H. Nigel Thomas’s second novel covers much of the same physical and psychological territory as his first, Spirits in the Dark (1993). The earlier book is set entirely on fictional Isabella Island, a small Eastern Caribbean country similar to the author’s native St. Vincent; the second begins on Isabella and later shifts to Montreal, to which the author himself emigrated at twenty-one. The novels also share a similar structure: brief opening and closing sections bracket recollections of the past as their respective protagonists search for identity and purpose. The well-established conventions of the West Indian coming-of-age novel are observed, with Winter, more overtly than Spirits, working within the potentially more complex sub-genre which portrays the lives of growing boys whose fathers are absent, lost, or unknown.

A comparison of Behind the Face of Winter with the autobiographical and fictional works of Austin Clarke is unavoidable, for Clarke’s early works, such as the novels of his “Toronto Trilogy,” are landmarks in Caribbean/Canadian literature and deal with situations similar to those that Thomas portrays. While Thomas, a professor of literature at Laval University and a writer of considerable talent, is clearly indebted to Clarke, his latest work lacks the engaging energy, sustained narrative power and humour in the face of adversity that has been Clarke’s hallmark. Part of the problem is the seeming inability of Pedro Moore, Thomas’s first-person narrator, to fully confront the demons which haunt him.

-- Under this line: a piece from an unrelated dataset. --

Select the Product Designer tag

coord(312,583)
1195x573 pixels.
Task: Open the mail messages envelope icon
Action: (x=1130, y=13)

The dominant tone of the novel is established on the first page of the Prologue as Pedro, after 11 years in Canada, awakens on his 26th birthday: “Snow. Feathery white dots linking heaven and earth. Weaving about earth a burial shroud, pristine white, which will turn into grey slush in less than a day. Like life.” Pedro’s disillusion with life in Canada and his search for a spiritual home lead him to a lyrical and well-wrought recollection of his early life under the care of his self-sacrificing “Grama” on Isabella Island.

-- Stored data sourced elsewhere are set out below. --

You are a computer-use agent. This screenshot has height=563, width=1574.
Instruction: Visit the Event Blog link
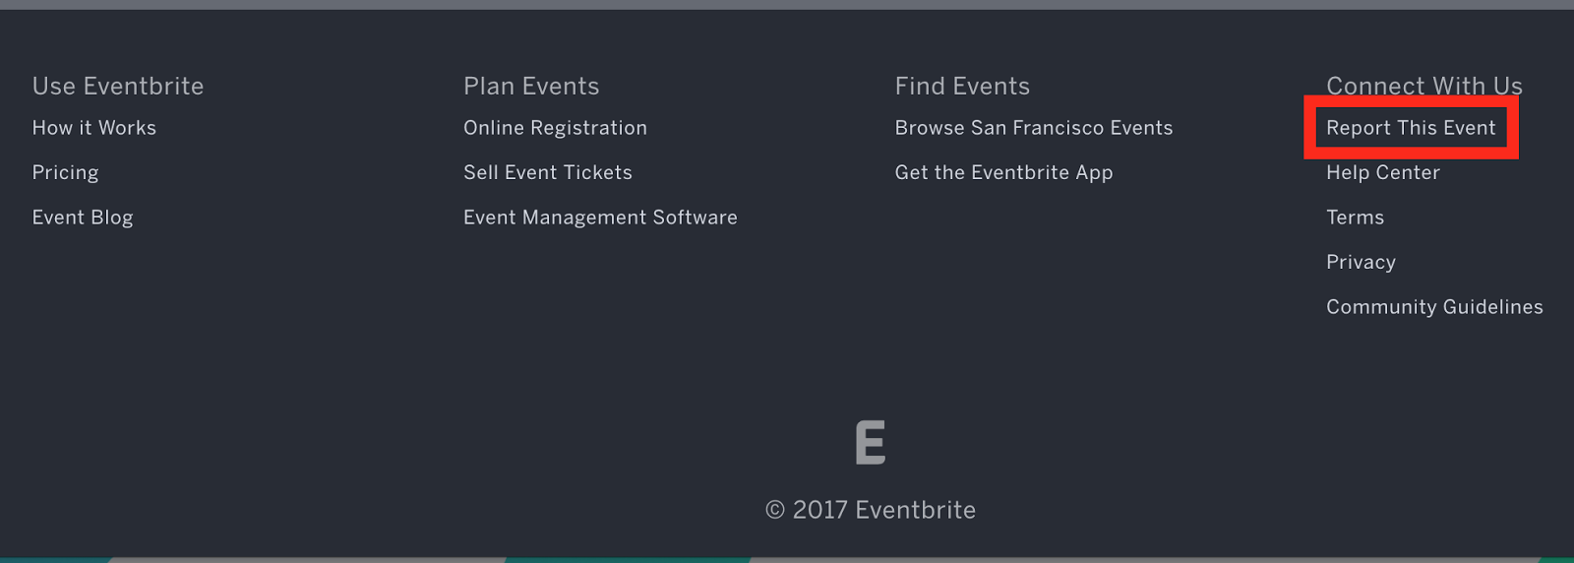[83, 218]
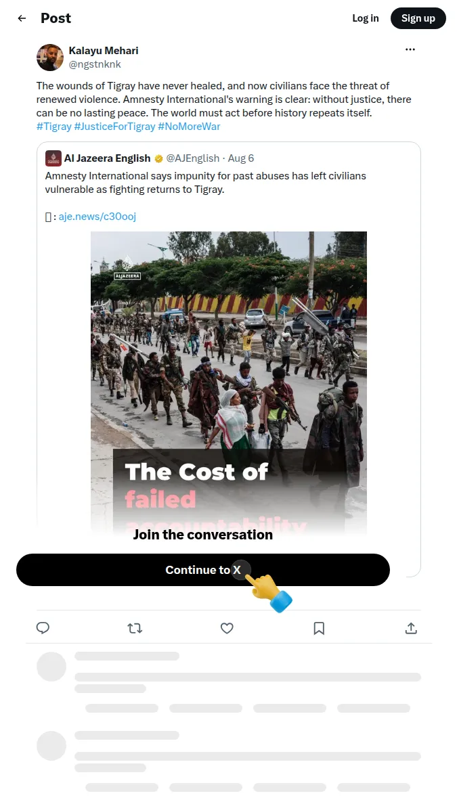Image resolution: width=457 pixels, height=802 pixels.
Task: Click the gold verified badge
Action: (x=158, y=158)
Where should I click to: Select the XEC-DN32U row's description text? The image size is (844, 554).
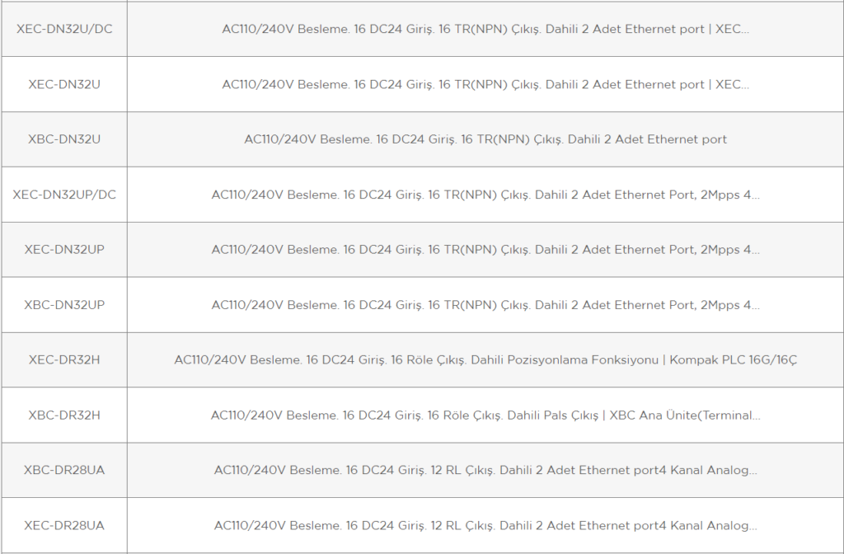pyautogui.click(x=485, y=85)
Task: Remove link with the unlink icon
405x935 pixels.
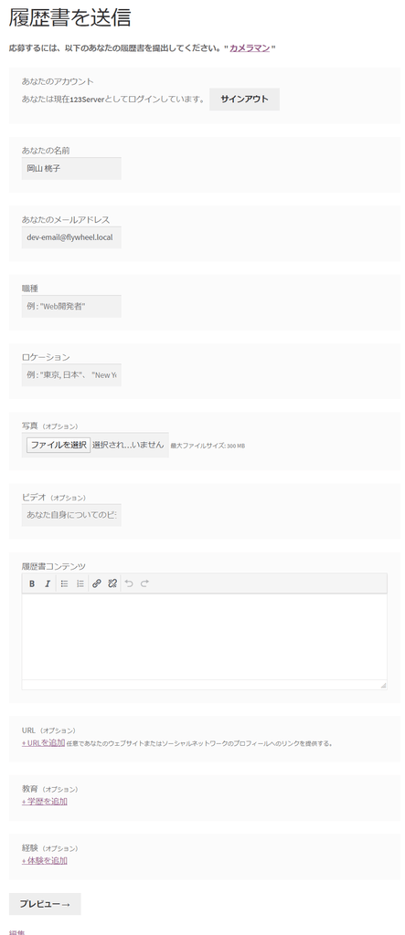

Pedro is a divided and anguished personality. While condemning white racism and exploitation, he cannot accept many aspects of his island’s black culture or its transplanted version in Montreal. Although a product of the impoverished peasantry, Pedro is never one of the boys: unathletic and, in his grandmother’s frank description, “ugly,” he is rendered an outsider by his intelligence, insistent use of correct English rather than dialect, delicate sensibilities, bookish introspection, and evident lack of interest in women.

What sets Thomas’s novels apart from most other Caribbean-based fiction, then, is not that the central character is intellectually brilliant (nor that he lives in Montreal, shops at Miracle Mart and joylessly collects McGill academic degrees without much apparent effort), but that he struggles with what Jerome Quashie of Spirits calls his “hidden homosexuality.” Although Pedro feels that his years at McGill have “clad (him) in shit, which only (his) birthplace could wash off,” he is unable to retain “the references which gave meaning to (his) life.” On his 26th birthday he states, “Today I must…try perhaps to make sense of this life of mine, to unwrap some things, look behind.” Unfortunately what follows is a rambling narrative of Pedro’s life in Montreal, maddeningly loaded with digressions, irrelevant detail, and frequently pedantic commentary, all seemingly designed, consciously or unconsciously, to boost the ego of the protagonist while deflecting attention from his central problem.

The question for both the reader and the writer is: why the retreat from any clear resolution? Perhaps evasion is the story. mRb

Doug Rollins taught English literature and jazz history at Dawson College, now supervises student teachers at McGill University.